What mass of napthalene, C10H8, must be dissolved in 200.g of benzene to produce a solution with a freezing point 1.70 C below that of pure benzene? Kf for benzene is 5.12 C Kg/mol.

My work:

Tf=Kfm, Tf=m
            Kf   

(200g benzene)(0.001Kg) = .2Kg benzene
                        1g

1.70 C          = moles of C10H8
5.12 C Kg/mol    .2Kg benzene

(.2Kg)(.332Kg/mol)= moles of C10H8

.0664mol=moles of C10H8

(.0664mol)(104g  ) = 6.91 g H10H8
                1 mol

[Schrödinger]

This is the question:

What mass of napthalene, C10H8, must be dissolved in 200.g of benzene to produce a solution with a freezing point 1.70 C below that of pure benzene?
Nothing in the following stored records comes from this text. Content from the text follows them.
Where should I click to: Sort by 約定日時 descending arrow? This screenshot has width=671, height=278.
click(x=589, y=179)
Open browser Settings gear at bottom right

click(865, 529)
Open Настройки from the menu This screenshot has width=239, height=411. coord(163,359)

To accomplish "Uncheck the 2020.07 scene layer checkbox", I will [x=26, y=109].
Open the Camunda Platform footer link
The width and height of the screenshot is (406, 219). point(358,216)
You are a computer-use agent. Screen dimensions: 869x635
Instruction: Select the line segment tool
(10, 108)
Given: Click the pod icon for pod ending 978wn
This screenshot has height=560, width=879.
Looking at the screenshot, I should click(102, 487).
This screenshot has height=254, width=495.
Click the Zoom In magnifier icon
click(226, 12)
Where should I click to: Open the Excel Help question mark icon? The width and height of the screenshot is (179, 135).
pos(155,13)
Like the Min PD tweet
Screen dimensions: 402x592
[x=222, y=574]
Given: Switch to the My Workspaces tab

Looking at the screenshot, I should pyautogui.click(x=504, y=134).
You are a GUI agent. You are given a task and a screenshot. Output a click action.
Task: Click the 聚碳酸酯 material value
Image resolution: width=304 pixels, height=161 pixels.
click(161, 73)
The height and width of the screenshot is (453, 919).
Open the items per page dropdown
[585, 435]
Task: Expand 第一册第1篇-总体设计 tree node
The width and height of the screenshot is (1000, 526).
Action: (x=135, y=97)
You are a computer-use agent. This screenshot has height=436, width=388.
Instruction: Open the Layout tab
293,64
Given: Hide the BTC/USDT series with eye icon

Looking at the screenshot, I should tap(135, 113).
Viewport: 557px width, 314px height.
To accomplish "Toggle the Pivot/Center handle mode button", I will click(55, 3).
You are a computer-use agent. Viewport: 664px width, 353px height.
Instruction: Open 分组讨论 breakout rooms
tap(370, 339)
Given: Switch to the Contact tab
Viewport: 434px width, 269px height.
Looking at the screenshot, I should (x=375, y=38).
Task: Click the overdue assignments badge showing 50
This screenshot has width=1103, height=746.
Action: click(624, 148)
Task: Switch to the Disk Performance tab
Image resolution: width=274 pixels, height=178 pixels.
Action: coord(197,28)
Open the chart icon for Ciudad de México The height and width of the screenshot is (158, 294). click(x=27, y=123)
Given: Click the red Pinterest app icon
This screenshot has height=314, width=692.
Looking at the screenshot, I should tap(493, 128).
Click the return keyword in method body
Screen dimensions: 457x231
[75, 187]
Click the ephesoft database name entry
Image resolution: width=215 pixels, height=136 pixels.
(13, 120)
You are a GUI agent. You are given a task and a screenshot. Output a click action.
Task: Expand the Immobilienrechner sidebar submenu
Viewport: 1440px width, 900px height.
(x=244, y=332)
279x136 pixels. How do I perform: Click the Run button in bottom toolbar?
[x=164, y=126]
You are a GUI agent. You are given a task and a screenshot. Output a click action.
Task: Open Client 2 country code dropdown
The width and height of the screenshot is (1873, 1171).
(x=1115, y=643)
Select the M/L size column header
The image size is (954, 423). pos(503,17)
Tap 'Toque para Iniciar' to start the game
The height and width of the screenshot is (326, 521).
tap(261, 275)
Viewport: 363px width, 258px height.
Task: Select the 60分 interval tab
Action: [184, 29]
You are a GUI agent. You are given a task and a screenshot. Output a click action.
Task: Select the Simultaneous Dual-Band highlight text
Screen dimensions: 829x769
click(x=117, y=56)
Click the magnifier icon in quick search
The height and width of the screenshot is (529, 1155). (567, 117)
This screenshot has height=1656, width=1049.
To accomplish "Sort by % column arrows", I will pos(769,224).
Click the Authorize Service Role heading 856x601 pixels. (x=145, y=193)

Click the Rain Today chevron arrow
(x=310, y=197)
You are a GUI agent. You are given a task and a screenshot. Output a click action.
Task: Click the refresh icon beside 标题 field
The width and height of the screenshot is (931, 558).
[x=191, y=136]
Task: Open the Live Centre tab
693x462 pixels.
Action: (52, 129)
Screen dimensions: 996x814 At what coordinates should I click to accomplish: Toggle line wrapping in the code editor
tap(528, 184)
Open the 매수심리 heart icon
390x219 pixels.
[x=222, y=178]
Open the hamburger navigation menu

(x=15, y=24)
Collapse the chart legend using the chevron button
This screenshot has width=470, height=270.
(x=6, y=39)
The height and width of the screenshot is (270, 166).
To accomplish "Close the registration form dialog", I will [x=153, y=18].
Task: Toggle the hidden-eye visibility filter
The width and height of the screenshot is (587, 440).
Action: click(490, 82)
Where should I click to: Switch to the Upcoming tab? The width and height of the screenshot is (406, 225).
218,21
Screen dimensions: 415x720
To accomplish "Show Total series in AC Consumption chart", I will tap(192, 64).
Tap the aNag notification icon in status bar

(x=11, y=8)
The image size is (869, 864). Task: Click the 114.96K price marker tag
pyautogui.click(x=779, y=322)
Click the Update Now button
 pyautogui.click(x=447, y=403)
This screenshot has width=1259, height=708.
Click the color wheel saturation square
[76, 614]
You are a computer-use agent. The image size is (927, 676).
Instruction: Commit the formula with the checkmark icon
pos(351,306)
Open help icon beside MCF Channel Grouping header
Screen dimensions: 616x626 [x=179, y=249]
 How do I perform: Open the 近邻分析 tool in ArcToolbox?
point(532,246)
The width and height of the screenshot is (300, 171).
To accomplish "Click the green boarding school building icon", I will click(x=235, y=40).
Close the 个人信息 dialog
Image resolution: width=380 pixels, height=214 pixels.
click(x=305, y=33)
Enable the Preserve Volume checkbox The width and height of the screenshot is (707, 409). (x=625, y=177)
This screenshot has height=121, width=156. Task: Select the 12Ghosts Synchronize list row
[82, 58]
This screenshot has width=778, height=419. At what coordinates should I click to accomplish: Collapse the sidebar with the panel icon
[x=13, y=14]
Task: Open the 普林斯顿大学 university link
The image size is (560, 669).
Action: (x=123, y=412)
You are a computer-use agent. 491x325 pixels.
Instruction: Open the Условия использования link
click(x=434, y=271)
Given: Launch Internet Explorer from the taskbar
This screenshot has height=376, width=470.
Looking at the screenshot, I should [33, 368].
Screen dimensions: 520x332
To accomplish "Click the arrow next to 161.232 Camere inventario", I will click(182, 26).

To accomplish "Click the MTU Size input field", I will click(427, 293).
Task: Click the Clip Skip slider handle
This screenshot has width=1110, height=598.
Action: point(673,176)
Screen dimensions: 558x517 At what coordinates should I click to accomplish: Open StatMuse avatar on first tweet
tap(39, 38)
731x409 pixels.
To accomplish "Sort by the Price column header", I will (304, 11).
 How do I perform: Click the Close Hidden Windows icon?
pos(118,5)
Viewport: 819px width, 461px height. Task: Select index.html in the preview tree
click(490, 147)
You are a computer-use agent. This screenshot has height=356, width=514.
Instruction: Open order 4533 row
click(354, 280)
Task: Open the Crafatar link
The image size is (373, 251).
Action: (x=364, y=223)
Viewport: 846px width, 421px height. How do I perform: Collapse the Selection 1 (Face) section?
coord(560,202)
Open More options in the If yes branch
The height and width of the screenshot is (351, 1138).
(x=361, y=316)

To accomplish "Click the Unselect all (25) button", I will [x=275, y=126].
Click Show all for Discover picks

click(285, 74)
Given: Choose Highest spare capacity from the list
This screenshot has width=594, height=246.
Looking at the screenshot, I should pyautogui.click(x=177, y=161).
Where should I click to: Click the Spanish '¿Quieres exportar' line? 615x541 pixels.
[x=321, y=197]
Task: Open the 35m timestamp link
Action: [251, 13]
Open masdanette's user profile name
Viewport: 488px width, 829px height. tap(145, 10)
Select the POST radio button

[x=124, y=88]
Kf for benzene is 5.12 C Kg/mol.

My work:

Tf=Kfm, Tf=m
            Kf   

(200g benzene)(0.001Kg) = .2Kg benzene
                        1g

1.70 C          = moles of C10H8
5.12 C Kg/mol    .2Kg benzene

(.2Kg)(.332Kg/mol)= moles of C10H8

.0664mol=moles of C10H8

(.0664mol)(104g  ) = 6.91 g H10H8
                1 mol

Molecular mass of naphthalene = 104? Please recheck that.

[bpeck8]

hehe yeah, made that mistake. 128

answer turns out to be 8.45

thanks for the help